→ EXERCISE BRIEF
Keep the images out and set the listing below down word for word.

→ DATA PROVIDED
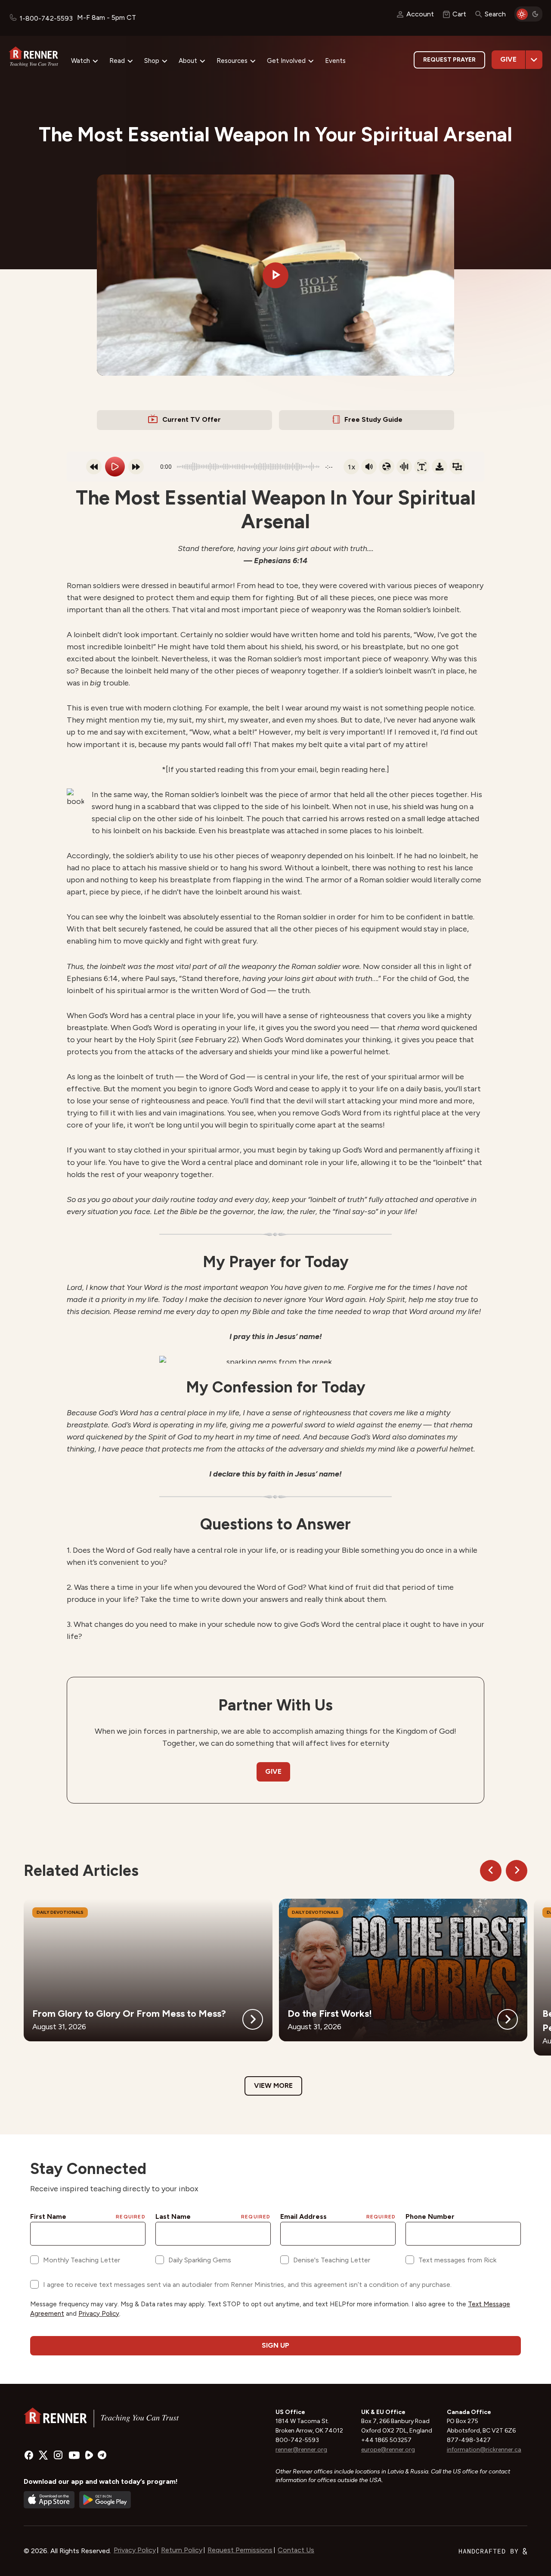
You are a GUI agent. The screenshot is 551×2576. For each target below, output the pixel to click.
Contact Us (296, 2550)
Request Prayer (449, 59)
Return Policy (181, 2550)
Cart (459, 14)
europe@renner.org (388, 2449)
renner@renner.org (301, 2449)
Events (335, 61)
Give (508, 59)
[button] (275, 275)
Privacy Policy (135, 2550)
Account (420, 14)
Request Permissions (239, 2550)
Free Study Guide (373, 419)
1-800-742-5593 (46, 18)
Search (495, 14)
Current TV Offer (191, 419)
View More (273, 2085)
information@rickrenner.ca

→ PROBLEM SOLUTION
You are a GUI agent. The screenshot is 551×2576. For each target below, output the pixel to click.
Contact Us (296, 2550)
Request Prayer (449, 59)
Return Policy (181, 2550)
Cart (459, 14)
europe@renner.org (388, 2449)
renner@renner.org (301, 2449)
Events (335, 61)
Give (508, 59)
[button] (275, 275)
Privacy Policy (135, 2550)
Account (420, 14)
Request Permissions (239, 2550)
Free Study Guide (373, 419)
1-800-742-5593 (46, 18)
Search (495, 14)
Current TV Offer (191, 419)
View More (273, 2085)
information@rickrenner.ca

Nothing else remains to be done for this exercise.